Шрифт:
Пишет нежное письмо брату Льву: «Скажи мне - вырос ли ты?
Я оставил тебя ребенком, найду молодым человеком; скажи, с кем из моих приятелей ты знаком более? что ты делаешь, что ты пишешь?..» Пишет сестре Ольге: «Мне не нужно твоих писем, чтобы быть уверенным в твоей дружбе, - они необходимы мне единственно как нечто, от тебя исходящее...»
И обоим выражает страстное желание повидаться с ними: «Радость моя, хочется мне с Вами увидеться; мне в Петербурге дела есть. Не знаю, буду ли к Вам, а постараюсь...»
Это были несбыточные мечты...
* * *
Наблюдая полувосточный, полузападный быт молдавских бояр, Пушкин часто посещал открытый дом Е. К. Варфоломея. Приемы в его доме отличались чисто восточной, красочной пышностью. Один из друзей Пушкина так описывал их:
«Вы садитесь на диван, арнаут в какой-нибудь лиловой бархатной одежде, в кованной из серебра, позолоченной броне, в чалме из богатой турецкой шали, перепоясанный также турецкою шалью, за поясом ятаган, на руку наброшен шитый золотом платок, которым он, раскуривая трубку, обтирает драгоценный мундштук, - подает вам чубук и ставит на пол под трубку медное блюдечко. В то же время босая, неопрятная цыганочка, с всклокоченными волосами, подает на подносе дульчец (сладости) и воду в стакане... или турецкий кофе, смолотый и стертый в пыль, сваренный крепко, без отстоя».
К своему дому Варфоломей пристроил огромную танцевальную залу, в которой выступали его, славившиеся на всю округу, цыганский оркестр и хор. Здесь устраивались балы с танцами, в которых Пушкина привлекала не только хореографическая или музыкальная сторона.
В Бессарабии, как и в Румынии, принято было во время танцев импровизировать стихи. Обычно в задорном танце они произносились в такт музыке, часто это были своего рода сатирические или юмористические эпиграммы на злобу дня.
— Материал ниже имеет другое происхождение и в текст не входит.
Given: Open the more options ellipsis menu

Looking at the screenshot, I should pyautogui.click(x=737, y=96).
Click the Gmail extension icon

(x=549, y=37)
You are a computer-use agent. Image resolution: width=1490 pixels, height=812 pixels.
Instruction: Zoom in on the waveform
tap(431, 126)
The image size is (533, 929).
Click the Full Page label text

Пушкину нравилось все яркое, новое для него, особенно если это носило местный, национальный характер. И потому он охотно посещал такие вечера.
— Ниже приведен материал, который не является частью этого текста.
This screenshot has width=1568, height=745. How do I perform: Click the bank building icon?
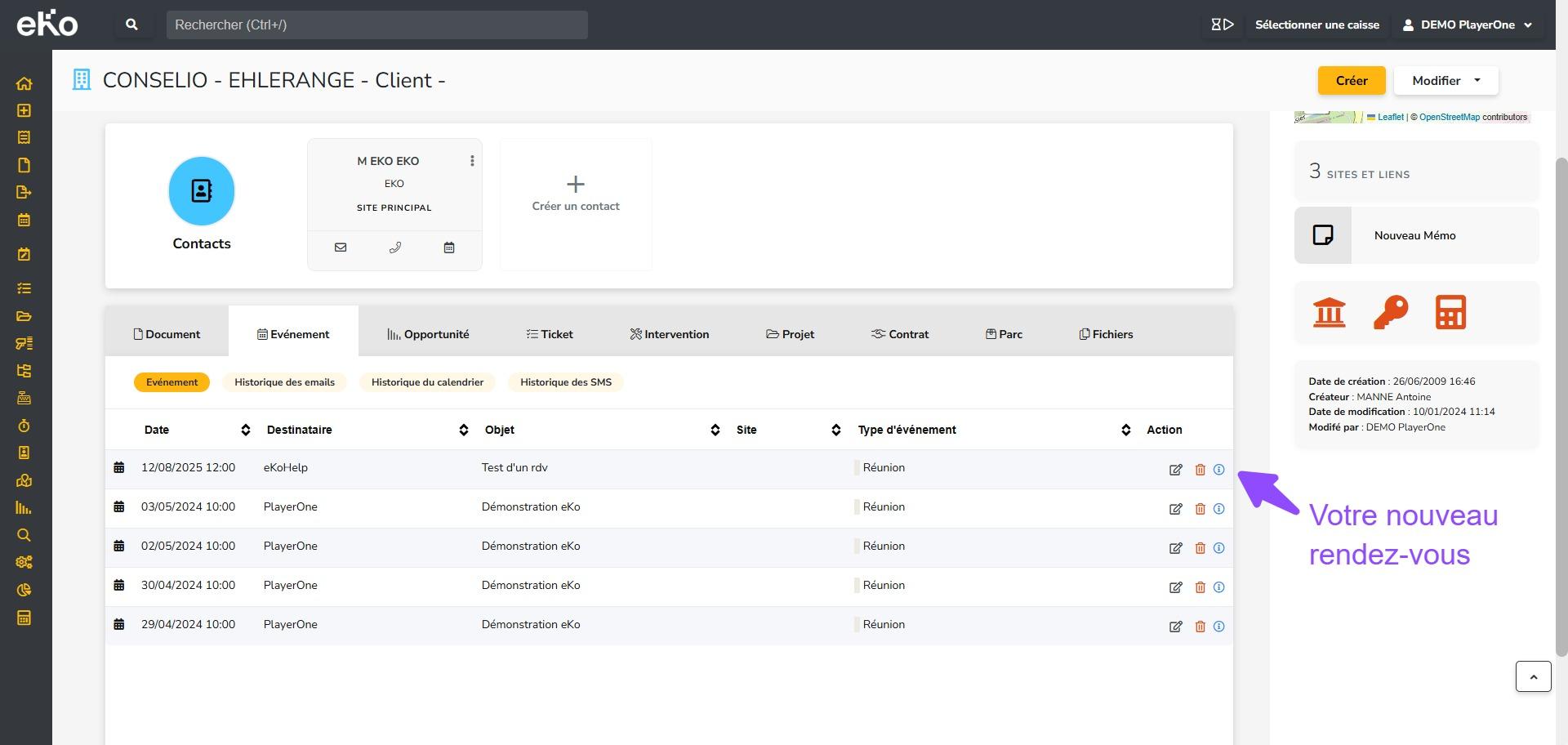point(1329,313)
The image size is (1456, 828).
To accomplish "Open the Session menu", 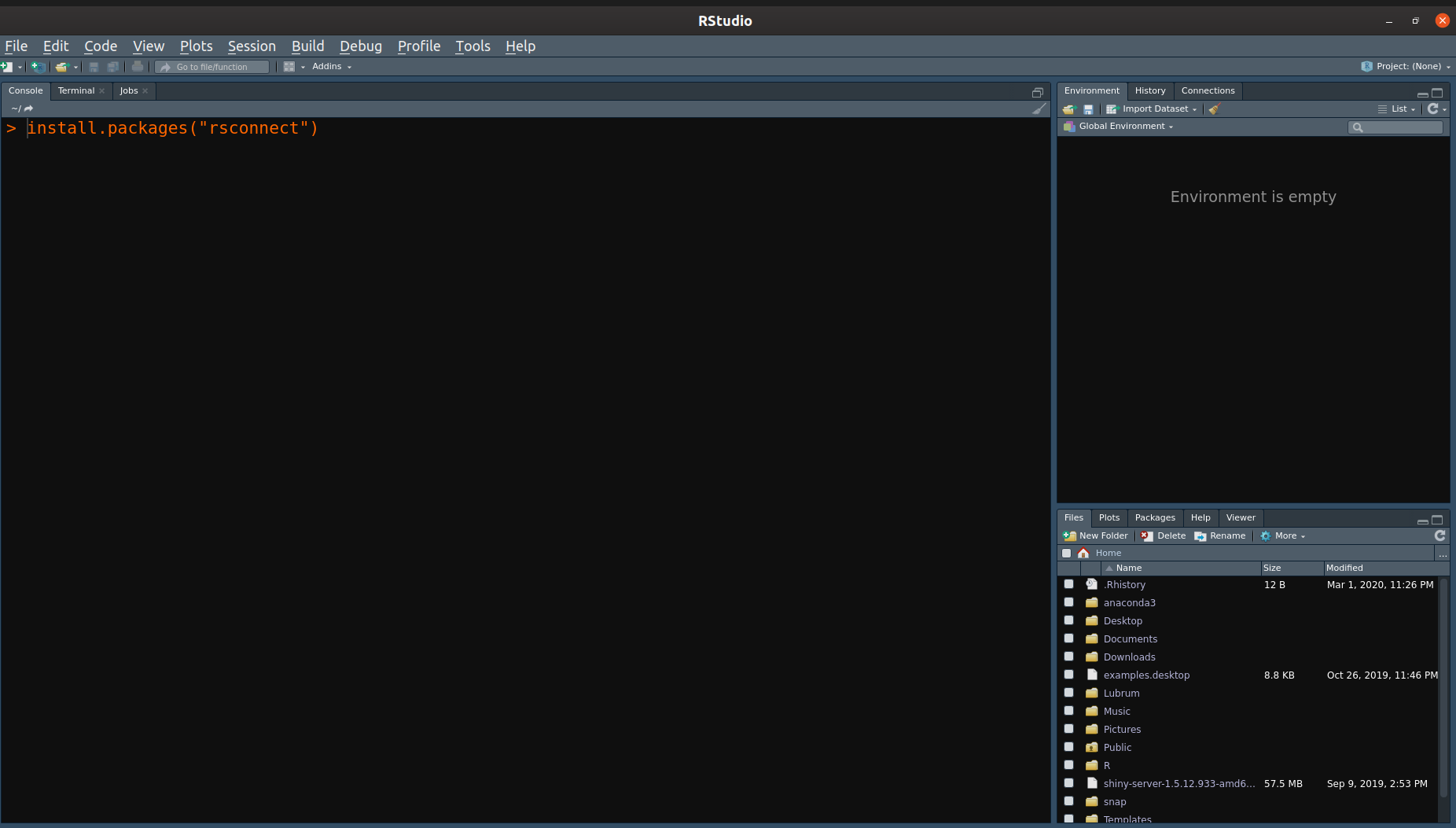I will [252, 46].
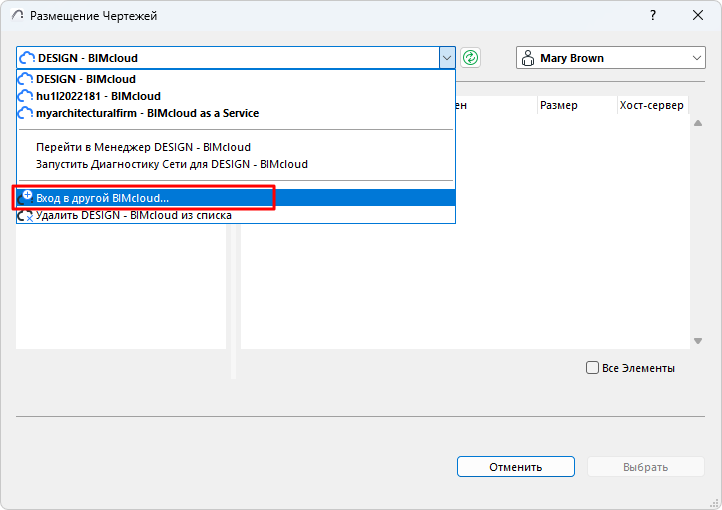Viewport: 722px width, 510px height.
Task: Click the Размер column header
Action: pyautogui.click(x=557, y=105)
Когда в доме Варфоломея собирались гости, на домашней сцене появлялся хор цыган и молодежь танцевала под аккомпанемент скрипок, кобз и тростянок.
Из хора выплывала на авансцену молодая, жгучая цыганка в пестром, цветастом наряде, с ожерельем из золотых и серебряных монет, звеневших при каждом ее движении. Пересекая зал вихревой пляской, заглушая своим низким сопрано припев хора, она буйно пела по-цыгански:
Арде-мэ, фриде-мэ,
Не кэрбуне пуне мэ!
В один из вечеров, зачарованный бурной и стремительной страстностью песни, Пушкин попросил перевести незнакомую речь, и в сознании поэта она здесь же переплавилась в такую же буйную, страстную песнь на русском языке:
Старый муж, грозный муж,
Режь меня, жги меня:
Я тверда, не боюсь
Ни ножа, ни огня.
Ненавижу тебя,
Презираю тебя;
Я другого люблю,
Умираю любя.
Режь меня, жги меня;
Не скажу ничего;
Старый муж, грозный муж,
Не узнаешь его.
Он свежее весны,
Жарче летнего дня;
Как он молод и смел!
Как он любит меня!
Как ласкала его
Я в ночной тишине!
Как смеялись тогда
Мы твоей седине!
Пушкин даже попросил кого-то записать мелодию песни, не перестававшую звучать в его сознании...
Так на балу в доме Варфоломея, под звуки молдавской песни, возник один из мотивов будущей поэмы Пушкина «Цыганы».
* * *
Прошло уже три года со дня ссылки, и Пушкину неудержимо захотелось вырваться из наскучившего, надоевшего Кишинева.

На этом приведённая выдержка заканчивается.